8.3 Health Checks: EC2 vs ELB Health Checks

Right, let’s talk about health checks. This is where your ASG decides which of its children are pulling their weight and which ones are secretly napping on the job. It’s a brutal, automated process, and if you get it wrong, your application will be the one suffering the silent, inexplicable failures. So pay attention.

You have two main choices here, and the one you pick dictates the entire philosophy of your scaling group’s existence. Is it merely a group of machines that have booted up (an EC2 check), or is it a group of machines that are actually serving traffic correctly (an ELB check)?

The EC2 Health Check: “Is It Breathing?”

This is the basic, no-frills check. The ASG pings the Amazon EC2 health check system, which answers one simple question: “Has the hypervisor lost its heartbeat with this instance?” It’s the equivalent of holding a mirror under the instance’s nose to see if it fogs up.

If the instance fails this check (e.g., it kernel panicked, the underlying hardware failed), the ASG will summarily execute it and launch a replacement. It’s brutal, efficient, and profoundly stupid. It doesn’t care if your web server is in a restart loop, if your database connection is borked, or if your application returned a 500 error for the last ten minutes.

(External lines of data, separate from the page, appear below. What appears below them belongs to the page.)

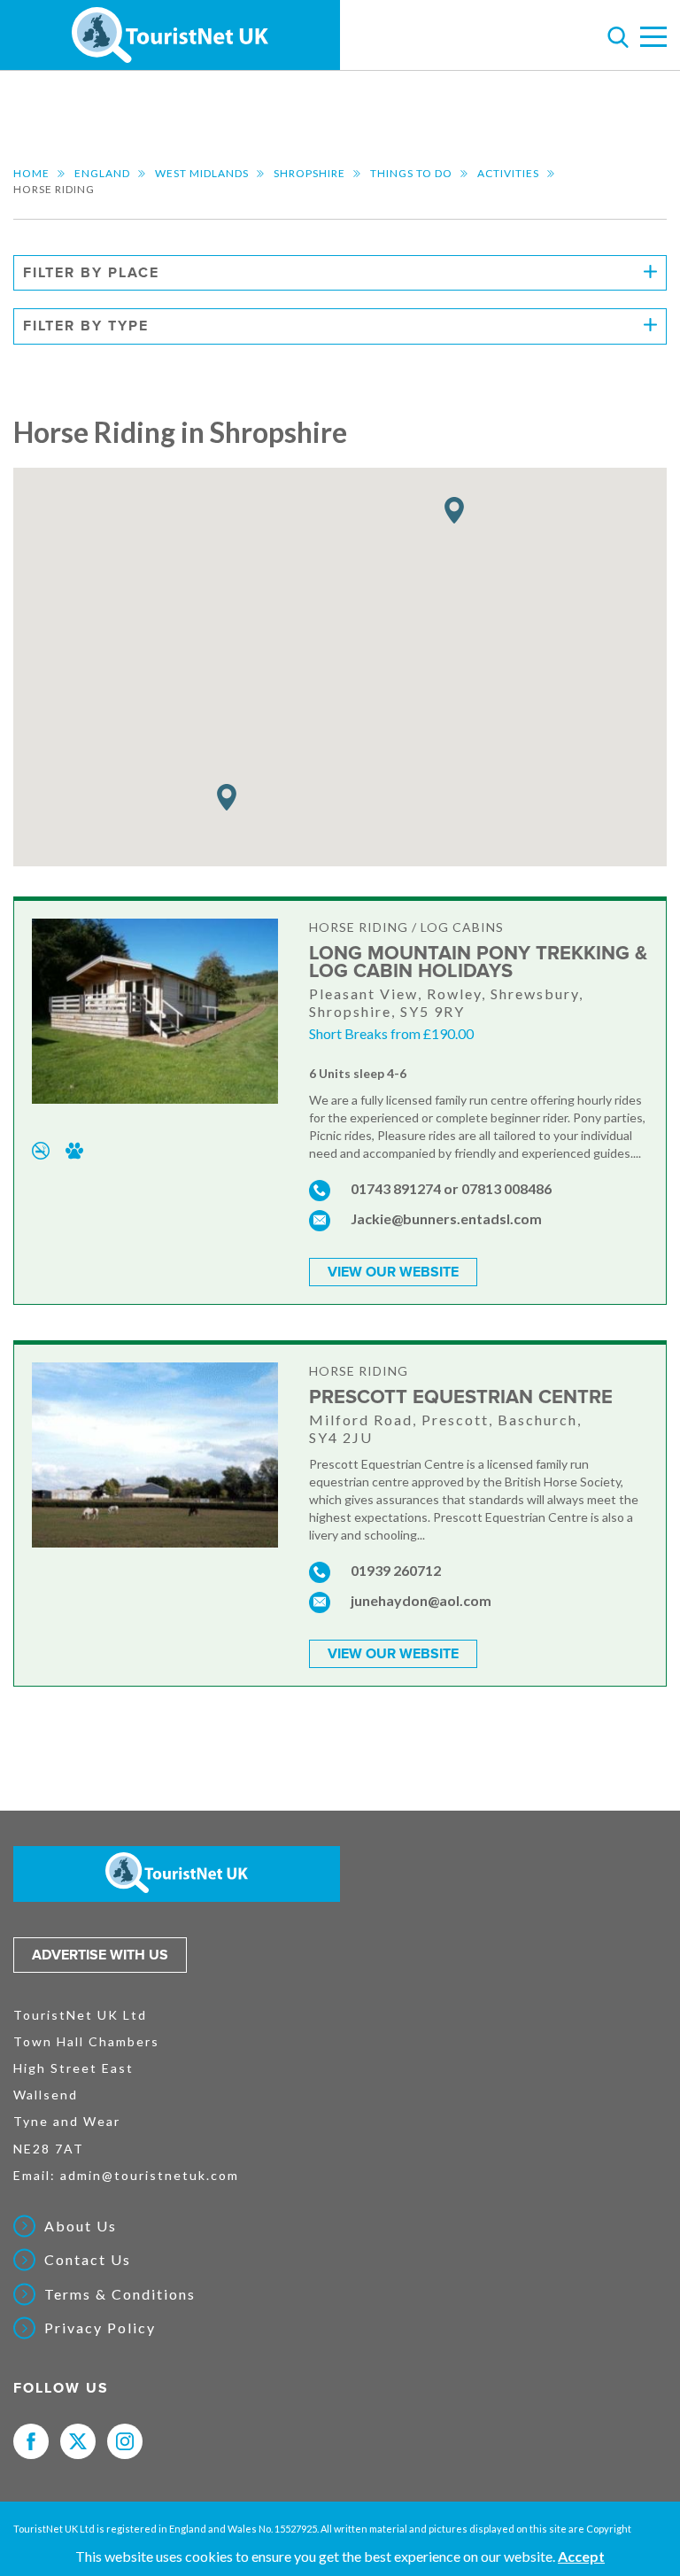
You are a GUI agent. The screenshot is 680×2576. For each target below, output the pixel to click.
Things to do (411, 173)
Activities (508, 173)
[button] (226, 798)
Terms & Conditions (120, 2294)
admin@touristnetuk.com (149, 2175)
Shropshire (309, 173)
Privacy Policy (100, 2328)
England (102, 173)
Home (31, 173)
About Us (80, 2226)
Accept (581, 2556)
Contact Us (87, 2260)
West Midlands (202, 173)
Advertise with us (100, 1955)
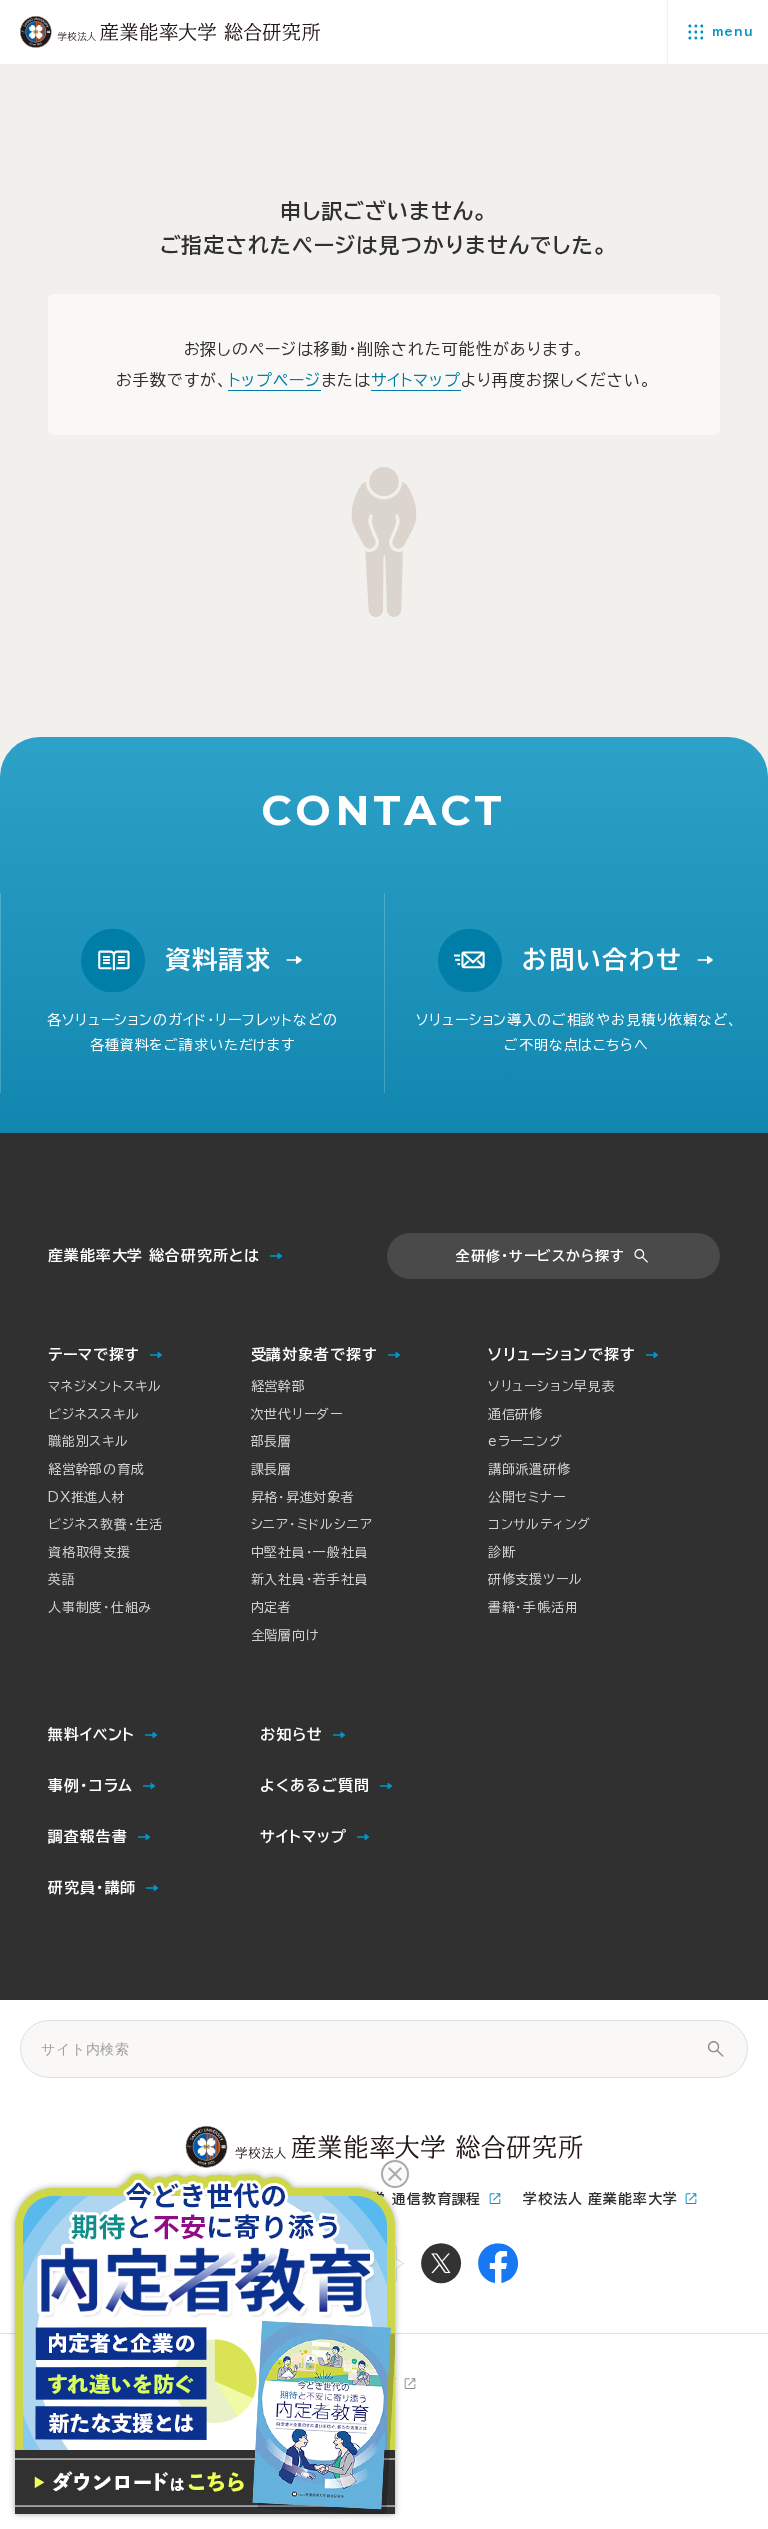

If the OS is running, it passes.

You’d use this if you’re running something that isn’t a web service, like a batch processing worker that doesn’t have an external-facing endpoint. But for 95% of you, this is the wrong choice.

The ELB Health Check: “Is It Actually Working?”

This is the check you actually want. When you enable this, the ASG delegates its life-and-death decisions to the attached Elastic Load Balancer. The ELB will periodically ping a path you specify (e.g., /health) on each registered instance.

Now, the ASG isn’t asking “Is it breathing?” but “Is it successfully responding to HTTP requests?” This is a world of difference. Your application might be coughing up blood, but if your /health endpoint thoughtfully checks the database connection, the cache, and the disk space before returning a happy 200, the ELB reports “healthy” and the ASG leaves it alone. Conversely, if the instance is perfectly healthy but your app server crashed, the health check fails, and the ASG mercy-kills it.

This is how you ensure real, functional capacity. This is the way.

Here’s the catch: the ELB needs time to make up its mind. It doesn’t just ping once and call it a day. You configure its grace period.

Configuring the Grace Period: The Art of Patience

This is the most common pitfall, so listen up. When a new instance launches, it takes time. Time to boot, time for the caches to warm, time for your Docker container to pull the image and start. If the ELB starts its health checks the second the instance is registered, it will immediately fail, causing the ASG to think “well, this one’s junk” and terminate it. This leads to a heartbreaking loop of instances being born only to be immediately killed, like some kind of tragic AWS Greek myth.

You prevent this with the HealthCheckGracePeriod setting. This is a number of seconds you give the instance to get its act together before the ELB starts evaluating its health checks. Set it too low, and you get the death spiral. Set it too high, and you have broken instances serving traffic for too long.

For a typical web application, 300 seconds (5 minutes) is a sane starting point. Adjust based on how long it truly takes your boot scripts to get the app fully online.

Here’s how you set this up properly in a CloudFormation template. Notice we’re using the ELB health check type and defining that critical grace period.

WebServerAutoScalingGroup:
  Type: AWS::AutoScaling::AutoScalingGroup
  Properties:
    ...
    HealthCheckType: ELB
    HealthCheckGracePeriod: 300
    TargetGroupARNs:
      - !Ref MyTargetGroup
    ...

Crafting a Sane Health Check Endpoint

Your health check endpoint is the linchpin of this whole operation. It must be lightweight, but it must also be meaningful. Do not just return a static 200. That’s a lie, and you’re better than that.

A good /health endpoint should:

Return a 200 status code quickly.
Check critical internal dependencies (is the database connection pool healthy? can we talk to Redis?).
NOT be behind authentication. The ELB can’t sign your requests.
NOT do heavy logic. It’s a health check, not a benchmark.

A bad health check is worse than no health check at all because it breeds false confidence.

The Fallback You Didn’t Know You Had

Here’s a fun bit of trivia that’ll save your bacon one day: when using an ELB health check, the ASG doesn’t completely ignore the EC2 status. It uses it as a fallback. If your instance fails the EC2 status check (hardware failure), the ASG will still replace it, even if it’s passing the ELB health check. It’s a good safety net. The ELB check is for your application’s health; the EC2 check is for the infrastructure’s health. You get both, which is honestly one of the few things in AWS that feels thoughtfully designed.

So, to be absolutely clear: for any service that takes HTTP traffic, set HealthCheckType: ELB, define a sensible HealthCheckGracePeriod, and make your /health endpoint actually mean something. It’s the single biggest thing you can do to make your ASG resilient instead of just a fancy way to start and stop EC2 instances.